Open MPI Development Mailing List Archives

  |   Home   |   Support   |   FAQ   |   all Development mailing list

Subject: Re: [OMPI devel] Inherent limit on #communicators?
From: Brian W. Barrett (brbarret_at_[hidden])
Date: 2009-04-30 14:20:18

On Thu, 30 Apr 2009, Ralph Castain wrote:

> We seem to have hit a problem here - it looks like we are seeing a
> built-in limit on the number of communicators one can create in a
> program. The program basically does a loop, calling MPI_Comm_split each
> time through the loop to create a sub-communicator, does a reduce
> operation on the members of the sub-communicator, and then calls
> MPI_Comm_free to release it (this is a minimized reproducer for the real
> code).
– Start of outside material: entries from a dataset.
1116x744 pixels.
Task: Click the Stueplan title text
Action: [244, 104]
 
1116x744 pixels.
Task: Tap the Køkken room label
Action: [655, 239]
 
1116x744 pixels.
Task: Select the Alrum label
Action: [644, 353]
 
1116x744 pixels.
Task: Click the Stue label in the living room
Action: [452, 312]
After 64k times through the loop, the program fails.
> This looks remarkably like a 16-bit index that hits a max value and then
> blocks.
> I have looked at the communicator code, but I don't immediately see such
> a field. Is anyone aware of some other place where we would have a limit
> that would cause this problem?

There's a maximum of 32768 communicator ids when using OB1 (each PML can
set the max contextid, although the communicator code is the part that
actually assigns a cid). Assuming that comm_free is actually properly
called, there should be plenty of cids available for that pattern.
However, I'm not sure I understand the block algorithm someone added to
cid allocation - I'd have to guess that there's something funny with that
routine and cids aren't being recycled properly.